CHICAGO (CN) – The 7th Circuit, for the second time, reversed the dismissal of a racketeering lawsuit, saying that the defendants had been “throwing sand in the district judge’s eyes.”
BCS Services and Phoenix Bond and Indemnity demanded $5 million in damages for an alleged fraud involving Cook County’s tax lien auctions.
The county places liens on properties whose owners fail to pay taxes on time. Different entities buy up these liens at auction, hoping that the property owners will not pay the amount owed, and the lien holders can then acquire the property deed.
Tax lienors look for properties that are worth more than the past-due taxes and whose owners are unlikely to redeem then. To acquire the liens, they must outfox other bidders at auction who all enter the same bid.
Auctioneers must often pick a winner between identical bids, since 85 percent of the winning bids are awarded to entities that say they will not penalize homeowners if they pay the balance of their debt. To give the appearance of fairness, auctioneers often try to spread liens evenly across the pool of bidders.
County rules try to stamp out unfair competition by limiting potential buyers, or buyer groups, to sending just one agent to bid. According to the lawsuit, three coordinating buyer groups fraudulently violated this rule over a six-year period. H
Having more hands in the air at auction allegedly gave these buyer groups an unfair advantage. While plaintiffs received about 7 percent of the 96,000 of the penalty-free liens awarded during the six years in question, defendants won 41 percent.
If awards were distributed randomly among the bidders, and everyone was playing by the rules, the three defendant groups should have won bids just 10.5 percent of the time, the plaintiffs argued.

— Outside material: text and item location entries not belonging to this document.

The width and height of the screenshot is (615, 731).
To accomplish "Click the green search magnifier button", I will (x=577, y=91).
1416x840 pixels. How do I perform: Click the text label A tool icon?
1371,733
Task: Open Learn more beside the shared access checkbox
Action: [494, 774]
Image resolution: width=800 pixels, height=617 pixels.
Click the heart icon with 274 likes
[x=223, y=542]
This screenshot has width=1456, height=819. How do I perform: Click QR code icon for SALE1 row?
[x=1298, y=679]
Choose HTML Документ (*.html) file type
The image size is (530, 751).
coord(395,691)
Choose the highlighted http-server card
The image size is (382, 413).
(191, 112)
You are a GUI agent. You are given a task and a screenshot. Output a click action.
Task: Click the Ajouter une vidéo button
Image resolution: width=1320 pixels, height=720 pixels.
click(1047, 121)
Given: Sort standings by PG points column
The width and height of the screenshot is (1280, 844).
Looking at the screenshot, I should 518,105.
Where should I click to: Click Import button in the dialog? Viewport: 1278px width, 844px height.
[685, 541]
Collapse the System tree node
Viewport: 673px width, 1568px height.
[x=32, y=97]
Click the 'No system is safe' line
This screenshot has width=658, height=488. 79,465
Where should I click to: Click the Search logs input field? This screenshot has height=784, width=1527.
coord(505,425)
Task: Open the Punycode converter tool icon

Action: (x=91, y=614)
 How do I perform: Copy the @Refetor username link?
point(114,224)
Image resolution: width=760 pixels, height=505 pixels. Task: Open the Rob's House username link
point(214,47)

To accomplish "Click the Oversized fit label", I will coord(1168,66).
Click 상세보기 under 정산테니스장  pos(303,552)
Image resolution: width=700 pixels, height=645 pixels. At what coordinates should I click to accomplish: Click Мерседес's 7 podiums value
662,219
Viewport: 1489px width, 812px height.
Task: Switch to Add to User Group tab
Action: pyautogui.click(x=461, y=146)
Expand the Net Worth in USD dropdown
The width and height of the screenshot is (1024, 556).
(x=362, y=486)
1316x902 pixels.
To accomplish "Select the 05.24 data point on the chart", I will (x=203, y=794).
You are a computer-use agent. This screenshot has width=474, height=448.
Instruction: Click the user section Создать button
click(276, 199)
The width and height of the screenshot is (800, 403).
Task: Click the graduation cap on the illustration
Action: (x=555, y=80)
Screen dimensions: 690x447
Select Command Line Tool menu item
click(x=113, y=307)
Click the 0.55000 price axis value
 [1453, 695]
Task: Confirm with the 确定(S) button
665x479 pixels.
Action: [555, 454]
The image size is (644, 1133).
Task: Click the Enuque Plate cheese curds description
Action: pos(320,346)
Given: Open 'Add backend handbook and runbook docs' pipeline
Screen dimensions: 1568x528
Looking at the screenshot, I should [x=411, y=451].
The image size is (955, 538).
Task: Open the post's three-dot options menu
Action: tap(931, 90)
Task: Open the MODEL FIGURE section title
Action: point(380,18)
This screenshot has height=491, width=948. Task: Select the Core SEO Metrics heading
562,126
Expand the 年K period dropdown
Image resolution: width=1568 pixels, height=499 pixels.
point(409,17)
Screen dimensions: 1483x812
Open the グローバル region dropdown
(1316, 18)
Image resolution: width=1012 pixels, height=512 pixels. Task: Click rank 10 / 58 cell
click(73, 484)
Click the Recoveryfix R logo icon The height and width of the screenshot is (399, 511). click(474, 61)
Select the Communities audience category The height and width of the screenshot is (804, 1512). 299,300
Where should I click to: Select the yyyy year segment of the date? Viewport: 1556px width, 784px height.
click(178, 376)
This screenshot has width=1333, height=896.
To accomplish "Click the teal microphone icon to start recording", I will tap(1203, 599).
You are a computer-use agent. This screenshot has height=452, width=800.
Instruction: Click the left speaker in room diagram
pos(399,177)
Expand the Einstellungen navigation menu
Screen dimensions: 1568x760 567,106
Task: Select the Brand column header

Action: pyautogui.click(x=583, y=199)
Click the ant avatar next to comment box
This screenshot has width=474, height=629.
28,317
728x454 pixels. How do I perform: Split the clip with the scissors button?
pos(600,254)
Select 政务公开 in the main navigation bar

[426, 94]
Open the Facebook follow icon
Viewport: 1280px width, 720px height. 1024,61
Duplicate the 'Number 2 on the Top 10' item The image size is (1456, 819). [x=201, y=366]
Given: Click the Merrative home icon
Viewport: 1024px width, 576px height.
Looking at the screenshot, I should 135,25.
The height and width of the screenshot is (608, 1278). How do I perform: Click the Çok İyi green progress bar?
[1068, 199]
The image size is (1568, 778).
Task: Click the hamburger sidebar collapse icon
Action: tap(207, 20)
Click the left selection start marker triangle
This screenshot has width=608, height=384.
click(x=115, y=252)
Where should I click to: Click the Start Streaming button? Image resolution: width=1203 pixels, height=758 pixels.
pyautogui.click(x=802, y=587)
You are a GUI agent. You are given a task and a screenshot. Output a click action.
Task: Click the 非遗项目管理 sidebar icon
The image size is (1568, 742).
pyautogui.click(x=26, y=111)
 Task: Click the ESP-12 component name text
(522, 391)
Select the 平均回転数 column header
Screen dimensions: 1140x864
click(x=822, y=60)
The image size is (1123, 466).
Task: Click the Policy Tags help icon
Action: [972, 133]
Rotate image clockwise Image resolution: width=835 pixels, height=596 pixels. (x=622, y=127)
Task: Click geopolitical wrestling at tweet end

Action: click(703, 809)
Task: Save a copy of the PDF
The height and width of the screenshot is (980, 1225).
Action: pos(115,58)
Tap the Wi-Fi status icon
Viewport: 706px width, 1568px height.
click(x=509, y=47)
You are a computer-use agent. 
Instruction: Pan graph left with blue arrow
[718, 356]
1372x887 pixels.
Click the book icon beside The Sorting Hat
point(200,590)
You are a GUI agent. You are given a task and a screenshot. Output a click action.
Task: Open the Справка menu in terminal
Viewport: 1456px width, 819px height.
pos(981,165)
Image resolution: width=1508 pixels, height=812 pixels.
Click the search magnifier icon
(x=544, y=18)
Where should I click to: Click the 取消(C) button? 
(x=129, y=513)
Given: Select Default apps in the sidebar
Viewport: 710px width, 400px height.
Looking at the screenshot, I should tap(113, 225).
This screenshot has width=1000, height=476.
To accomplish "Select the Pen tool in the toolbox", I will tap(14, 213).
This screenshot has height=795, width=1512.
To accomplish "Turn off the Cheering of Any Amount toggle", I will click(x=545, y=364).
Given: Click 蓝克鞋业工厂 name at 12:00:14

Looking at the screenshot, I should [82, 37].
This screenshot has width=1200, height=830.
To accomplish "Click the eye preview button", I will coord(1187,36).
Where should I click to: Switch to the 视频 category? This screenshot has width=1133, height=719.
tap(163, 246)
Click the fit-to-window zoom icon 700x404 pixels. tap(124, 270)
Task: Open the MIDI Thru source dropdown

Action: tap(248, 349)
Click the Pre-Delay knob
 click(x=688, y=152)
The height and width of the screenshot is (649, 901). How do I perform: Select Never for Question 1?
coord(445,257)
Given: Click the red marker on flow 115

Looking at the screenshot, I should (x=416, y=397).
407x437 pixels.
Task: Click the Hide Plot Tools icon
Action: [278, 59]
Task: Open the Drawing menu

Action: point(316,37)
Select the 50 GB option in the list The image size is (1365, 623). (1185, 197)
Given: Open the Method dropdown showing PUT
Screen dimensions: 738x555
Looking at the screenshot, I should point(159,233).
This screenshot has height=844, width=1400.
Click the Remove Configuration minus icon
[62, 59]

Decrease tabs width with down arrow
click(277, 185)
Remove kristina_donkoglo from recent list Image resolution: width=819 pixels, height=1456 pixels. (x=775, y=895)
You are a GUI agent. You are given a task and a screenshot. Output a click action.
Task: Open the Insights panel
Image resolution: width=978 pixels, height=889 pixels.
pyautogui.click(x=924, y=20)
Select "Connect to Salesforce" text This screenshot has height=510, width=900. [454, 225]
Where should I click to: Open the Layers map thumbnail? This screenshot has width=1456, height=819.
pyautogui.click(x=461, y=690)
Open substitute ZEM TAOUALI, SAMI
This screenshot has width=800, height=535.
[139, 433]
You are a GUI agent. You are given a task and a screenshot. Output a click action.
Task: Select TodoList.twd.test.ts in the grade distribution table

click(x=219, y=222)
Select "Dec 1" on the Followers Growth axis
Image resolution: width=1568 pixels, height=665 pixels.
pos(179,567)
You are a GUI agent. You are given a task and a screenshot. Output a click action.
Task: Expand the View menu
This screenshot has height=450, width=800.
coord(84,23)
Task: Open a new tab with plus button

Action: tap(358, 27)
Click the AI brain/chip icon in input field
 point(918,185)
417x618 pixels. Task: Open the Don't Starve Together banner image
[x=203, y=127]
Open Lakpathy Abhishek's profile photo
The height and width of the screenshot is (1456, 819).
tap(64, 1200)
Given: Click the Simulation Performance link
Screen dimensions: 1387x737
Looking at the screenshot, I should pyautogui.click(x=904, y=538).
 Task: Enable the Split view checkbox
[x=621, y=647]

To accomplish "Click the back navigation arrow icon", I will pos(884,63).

The Northern District of Illinois in Chicago dismissed the case more than five years ago, saying that plaintiffs “at best were indirect victims of the alleged fraud,” and lacked standing to sue.
But the 7th Circuit reversed that finding, and the Supreme Court affirmed that the plaintiffs indeed had standing.
Upon remand, U.S. District Judge James Holderman dismissed the case again on slightly different grounds. In the latest summary judgment award, Holderman said the plaintiffs could not prove that the fraud was a “proximate cause” of their losses.
“In round two [Holderman] thought that although we and the Supreme Court had held that the plaintiffs were direct victims, they had not been injured directly; the casual link between the fraud and the injury was ‘tenuous,'” Judge Richard Posner wrote for the 7th Circuit on Thursday.
Devoting almost five of the opinion’s pages to the legal doctrine of proximate cause, Posner concluded: “It was injected [into the case] for no better reason – and it is not a good reason – than that it has figured in several RICO cases decided recently by the Supreme Court. … The doctrine has no application to this case.”
Though other factors could have contributed to the plaintiffs’ lower percentage of awards, Posner said “it seems highly likely that at least part of this dramatic difference in success was attributable simply to more hands in the air.”
The court speculated that BCS and Phoenix have asserted facts sufficient to both survive summary judgment and to carry their burden of proving an amount of damages “with sufficient … precision to justify an award of that amount.”
The case will return to the Northern District of Illinois for trial, but Holderman is off the case.
“As this is the second reversal of the district judge in the same case, we think it best to spread the pain and invoke our Rule 36, so that the trial will be before a different judge,” the court ordered.